Par exemple, en mars 1941, le préfet Gaston Jammet arrivé en octobre 1940 (le précédent étant démis), nomme à Fontenay-le-Comte (Roger Guillemet, maire), Luçon (Gaston Gibau, maire), au Boupère, à Pouzauges (Charles Mignen, maire), à Saint-Michel-en-L’Herm, à La Roche-sur-Yon (Léon Tapon, maire) ou à Saint-Jean-de-Monts, tout ou partie des conseils municipaux. Au Poiré-sur-Vie, le nouveau maire J. Dugast, installé en avril 1941, organise immédiatement une cérémonie bien orchestrée. La croix bénie portée à la Mairie en procession illustre bien l’allégeance cléricale. Même chose à Chavagnes-en Paillers où, « le soir de Pâques, à l’issue des Vêpres, le crucifix a été solennellement intronisé en notre nouvelle mairie ». Le nouveau maire, le vicomte Gilbert de Guerry de Beauregard ( fils ), et son conseil, installent eux aussi le christ « à la place d’honneur, dans la salle des délibérations et des mariages ». Confusion soigneusement entretenue entre la paroisse et la commune…
Il est vrai que la plupart des édiles et donc des élites vendéennes se retrouvent pleinement dans les valeurs de l’Ordre Nouveau, de la Révolution Nationale. Pour certains nostalgiques de l’Ancien Régime, le pouvoir réintroduit un projet de découpage administratif en provinces, les satisfaisant pleinement. Tout autant que la remise en cause de la laïcité scolaire avec la réforme de l’enseignement, la révision des manuels scolaires, la suppression des Ecoles Normales d’instituteurs saluée comme « la mort de l’esprit primaire », la liberté d’enseignement rendue aux congréganistes, la réintroduction de l’enseignement religieux à l’école primaire et les subventions largement accordées aux écoles dites « libres ». De nombreux conseils municipaux avaient d’ailleurs anticipé en finançant très largement ces écoles.
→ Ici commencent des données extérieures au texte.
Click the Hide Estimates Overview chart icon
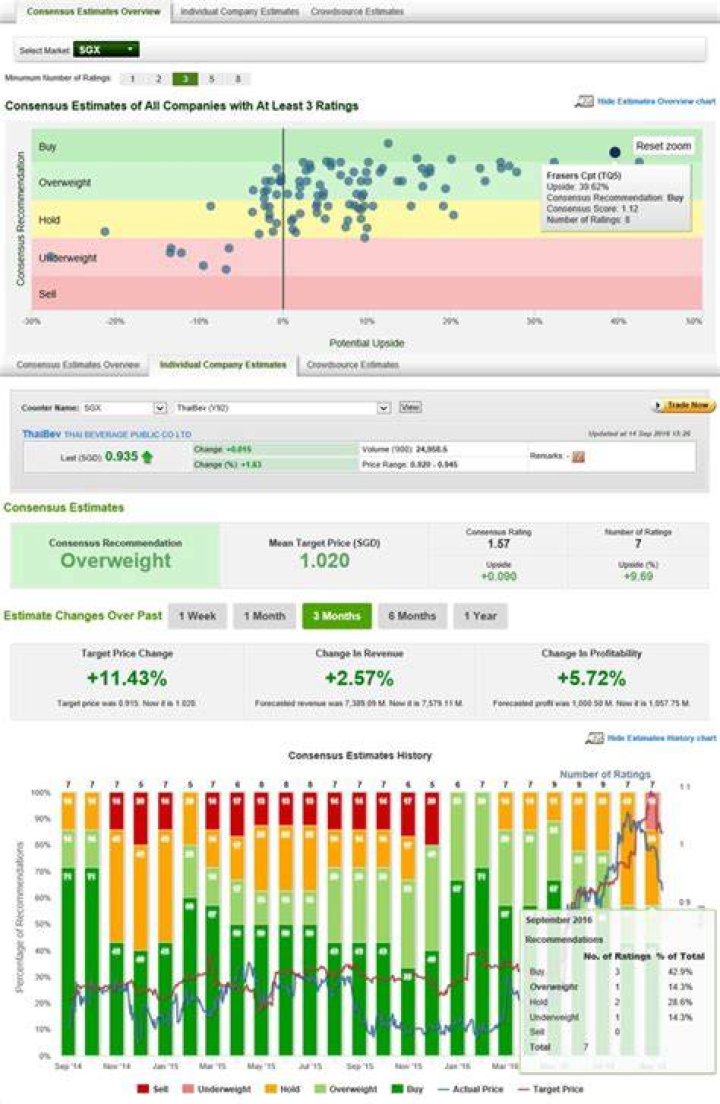 584,102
A partir de 1942, surtout d’avril 1942 avec le retour de Laval aux affaires, « rester en sa mairie ou être nommé dans un conseil départemental revient à s’associer explicitement au Régime, en soutenant symboliquement sa ligne, en l’aidant à accomplir ses basses œuvres » (Olivier Wieviorka, Les orphelins de la République, Seuil 2001), en ce qui concerne la chasse aux juifs ou les requis du STO (service du travail obligatoire) par exemple. En 1942, à Sainte-Flaive-des-Loups, Mgr. Cazaux préside la cérémonie d’ installation du crucifix : « On a voulu enlever le Christ à la France. Mais la France peut-elle être la France sans le Christ ? A la Mairie dorénavant, nos regards rencontreront les deux symboles qui doivent nous entraîner : le Christ et le Maréchal, Dieu et la Patrie ». Et ce ne sont là que quelques exemples, la liste est loin d’être exhaustive…
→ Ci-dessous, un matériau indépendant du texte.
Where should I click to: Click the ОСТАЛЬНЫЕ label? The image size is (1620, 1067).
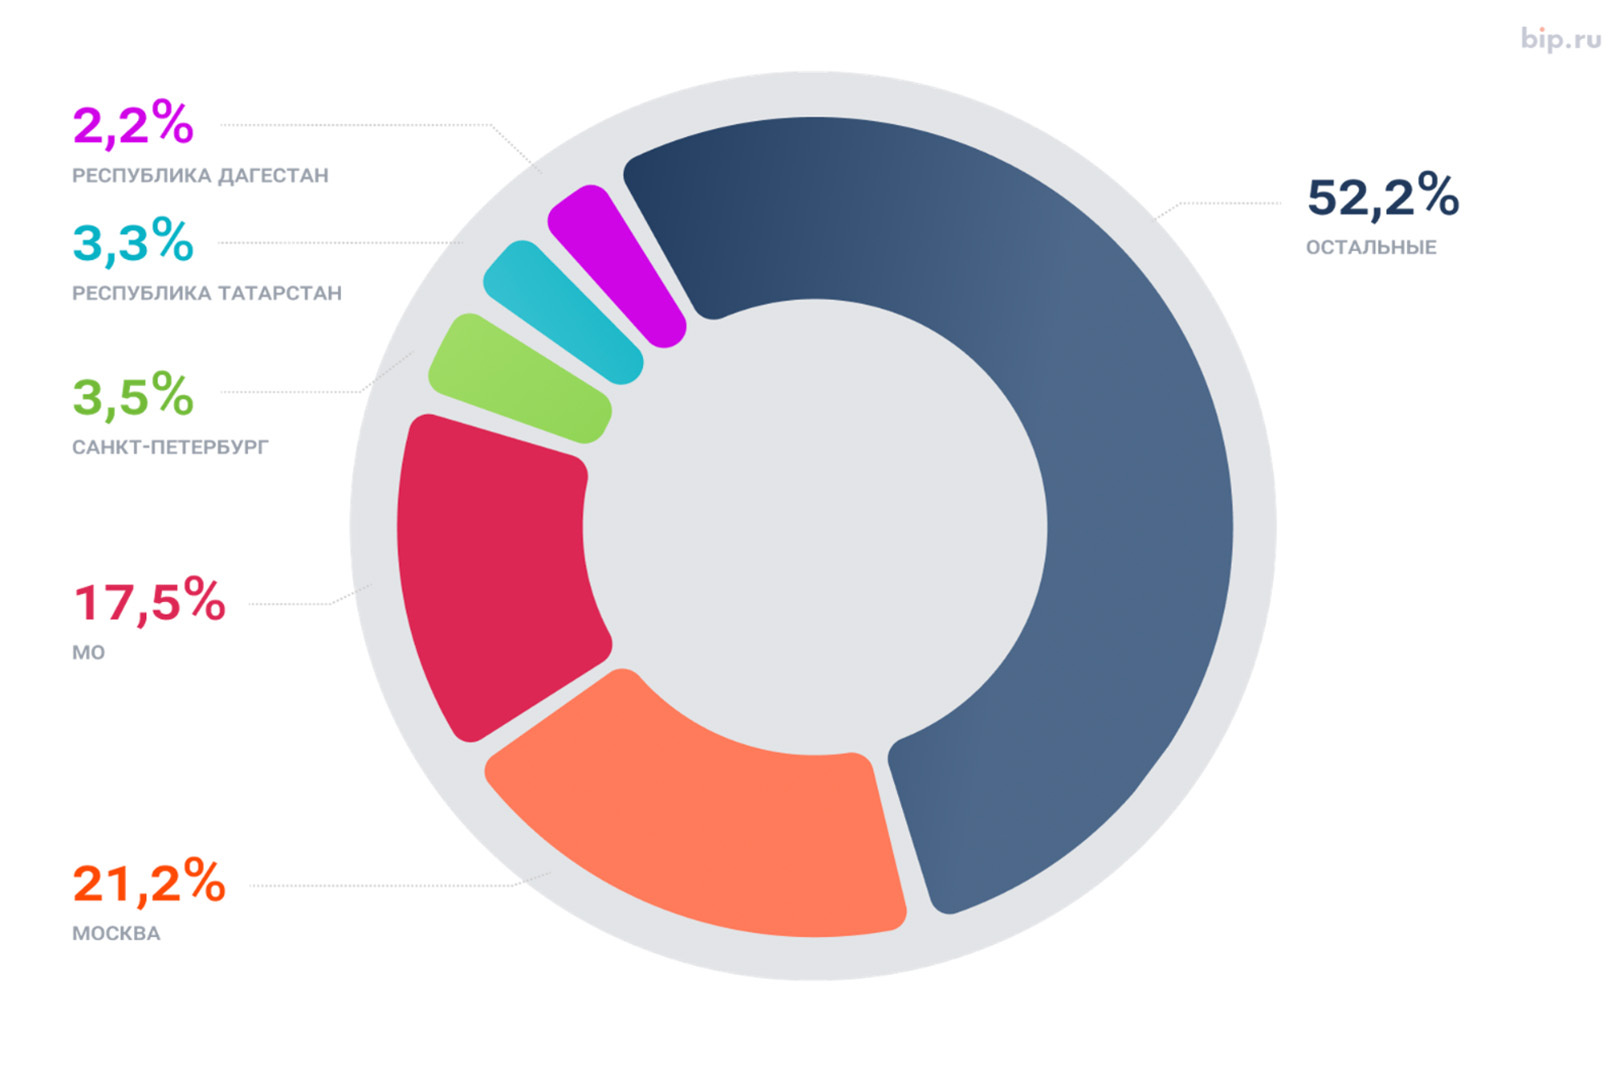[1371, 247]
Il y eut aussi des cérémonies d’intronisation « du Christ à l’usine » dans le cadre de la collaboration des classes prônée à l’époque, avant même la proclamation de la Charte du Travail (loi d’octobre 1941) et les syndicats uniques (août 1942). Le Régime a dissous les associations, les confédérations syndicales dès 1940 . Le 1er décembre 1940, patrons et ouvriers participent à La Verrie, à la bénédiction des nouveaux bâtiments de l’usine de chaussures Vigneron frères. Le directeur ne manque pas d’exalter « la grande famille de l’usine » . Le crucifix placé dans les ateliers, les ouvriers pourront lui consacrer leur travail. Mais il est vrai qu’il s’agit là d’un cas différent du « Christ à la Mairie » puisque ce sont des bâtiments privés alors que la Mairie est le symbole de la citoyenneté républicaine.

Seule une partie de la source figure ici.